Do this
Turn the listing, from the line containing "Given: Click the SQL Server text label" through the line containing "[x=972, y=548]", into a two-column CSV with the columns task and answer. Give one row per entry, put each field in double quotes, and replace any line breaks with spaces.

Data to process
====

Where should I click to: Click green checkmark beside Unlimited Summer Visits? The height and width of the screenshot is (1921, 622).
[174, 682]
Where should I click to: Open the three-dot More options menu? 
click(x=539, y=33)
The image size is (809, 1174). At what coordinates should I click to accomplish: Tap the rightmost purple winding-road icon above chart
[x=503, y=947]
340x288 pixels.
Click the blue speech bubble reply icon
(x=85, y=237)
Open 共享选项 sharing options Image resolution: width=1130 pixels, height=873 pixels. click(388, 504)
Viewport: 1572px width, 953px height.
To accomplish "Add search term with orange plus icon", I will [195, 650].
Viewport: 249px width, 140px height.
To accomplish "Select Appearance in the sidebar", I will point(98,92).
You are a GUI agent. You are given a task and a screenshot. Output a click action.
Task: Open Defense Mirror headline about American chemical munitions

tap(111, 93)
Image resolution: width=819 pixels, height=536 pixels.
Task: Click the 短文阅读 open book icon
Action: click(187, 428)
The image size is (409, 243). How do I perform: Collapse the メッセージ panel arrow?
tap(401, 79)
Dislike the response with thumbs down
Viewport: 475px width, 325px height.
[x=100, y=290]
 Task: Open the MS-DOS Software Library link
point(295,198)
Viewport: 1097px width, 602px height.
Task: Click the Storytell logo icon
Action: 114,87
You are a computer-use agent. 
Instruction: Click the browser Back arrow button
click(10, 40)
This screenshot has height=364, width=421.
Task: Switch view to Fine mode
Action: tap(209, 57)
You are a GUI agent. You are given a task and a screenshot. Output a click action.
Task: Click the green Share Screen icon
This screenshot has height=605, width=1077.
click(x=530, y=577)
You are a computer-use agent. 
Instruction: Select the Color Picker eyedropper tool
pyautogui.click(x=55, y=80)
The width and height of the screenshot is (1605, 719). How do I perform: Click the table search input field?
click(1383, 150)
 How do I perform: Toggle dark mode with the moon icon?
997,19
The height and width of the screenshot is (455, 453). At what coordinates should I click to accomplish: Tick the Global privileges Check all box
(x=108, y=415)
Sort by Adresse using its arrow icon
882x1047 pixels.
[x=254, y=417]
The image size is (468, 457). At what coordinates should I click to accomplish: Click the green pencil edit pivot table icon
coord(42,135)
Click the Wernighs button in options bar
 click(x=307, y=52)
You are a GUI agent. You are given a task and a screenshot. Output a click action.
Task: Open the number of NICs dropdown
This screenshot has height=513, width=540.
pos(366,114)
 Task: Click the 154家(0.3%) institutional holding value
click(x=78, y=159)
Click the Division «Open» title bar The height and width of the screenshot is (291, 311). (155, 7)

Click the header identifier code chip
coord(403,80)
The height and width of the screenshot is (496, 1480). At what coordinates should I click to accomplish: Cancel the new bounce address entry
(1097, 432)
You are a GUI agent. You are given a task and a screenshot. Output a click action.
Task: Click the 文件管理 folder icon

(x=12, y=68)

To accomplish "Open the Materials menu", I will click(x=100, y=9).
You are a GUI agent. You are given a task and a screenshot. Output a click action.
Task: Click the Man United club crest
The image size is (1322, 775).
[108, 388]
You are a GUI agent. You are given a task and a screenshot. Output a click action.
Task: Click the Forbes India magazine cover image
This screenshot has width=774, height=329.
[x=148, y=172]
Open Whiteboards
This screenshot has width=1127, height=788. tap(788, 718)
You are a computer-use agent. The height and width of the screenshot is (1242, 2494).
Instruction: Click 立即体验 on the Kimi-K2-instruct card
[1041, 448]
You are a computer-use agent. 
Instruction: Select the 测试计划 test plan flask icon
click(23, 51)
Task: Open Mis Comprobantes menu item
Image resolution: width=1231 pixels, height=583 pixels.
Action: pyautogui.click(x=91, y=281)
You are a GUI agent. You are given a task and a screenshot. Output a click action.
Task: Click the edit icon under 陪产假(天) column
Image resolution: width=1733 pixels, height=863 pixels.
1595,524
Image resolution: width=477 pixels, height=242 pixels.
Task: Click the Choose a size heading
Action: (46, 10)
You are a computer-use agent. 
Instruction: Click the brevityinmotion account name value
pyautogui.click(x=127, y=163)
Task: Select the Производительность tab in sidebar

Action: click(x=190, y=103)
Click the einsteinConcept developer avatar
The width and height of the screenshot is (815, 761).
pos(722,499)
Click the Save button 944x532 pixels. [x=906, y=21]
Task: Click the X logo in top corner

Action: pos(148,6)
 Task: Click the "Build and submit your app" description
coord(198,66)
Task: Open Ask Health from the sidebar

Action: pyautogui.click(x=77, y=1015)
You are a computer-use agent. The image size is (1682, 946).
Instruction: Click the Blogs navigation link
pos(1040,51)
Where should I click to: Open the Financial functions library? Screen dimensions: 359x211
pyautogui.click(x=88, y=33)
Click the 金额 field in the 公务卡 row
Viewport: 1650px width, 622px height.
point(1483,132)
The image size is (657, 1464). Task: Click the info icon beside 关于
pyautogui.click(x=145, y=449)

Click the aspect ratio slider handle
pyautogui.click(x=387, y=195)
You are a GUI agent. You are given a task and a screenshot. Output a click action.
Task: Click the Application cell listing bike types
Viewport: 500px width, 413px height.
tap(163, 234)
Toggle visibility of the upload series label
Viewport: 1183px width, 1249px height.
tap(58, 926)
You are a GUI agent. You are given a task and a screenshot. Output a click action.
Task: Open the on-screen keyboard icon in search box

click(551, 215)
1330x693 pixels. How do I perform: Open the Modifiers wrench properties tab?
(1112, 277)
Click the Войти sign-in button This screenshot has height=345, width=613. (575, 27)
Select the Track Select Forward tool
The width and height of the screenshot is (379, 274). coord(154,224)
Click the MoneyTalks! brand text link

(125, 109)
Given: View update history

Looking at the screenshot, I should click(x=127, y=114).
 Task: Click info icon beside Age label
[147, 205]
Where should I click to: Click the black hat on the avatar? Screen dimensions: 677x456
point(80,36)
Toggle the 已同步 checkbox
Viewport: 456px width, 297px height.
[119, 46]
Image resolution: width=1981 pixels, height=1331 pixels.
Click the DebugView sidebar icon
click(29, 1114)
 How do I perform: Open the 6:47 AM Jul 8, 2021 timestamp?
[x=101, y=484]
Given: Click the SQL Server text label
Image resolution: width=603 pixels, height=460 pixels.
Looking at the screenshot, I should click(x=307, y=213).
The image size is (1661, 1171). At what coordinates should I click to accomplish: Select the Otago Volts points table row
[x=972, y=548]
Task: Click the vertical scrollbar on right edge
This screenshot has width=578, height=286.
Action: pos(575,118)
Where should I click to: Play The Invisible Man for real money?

====

Problem solution
task,answer
"Given: Click the SQL Server text label Image resolution: width=603 pixels, height=460 pixels.","Looking at the screenshot, I should click(x=307, y=213)."
"The image size is (1661, 1171). At what coordinates should I click to accomplish: Select the Otago Volts points table row","[x=972, y=548]"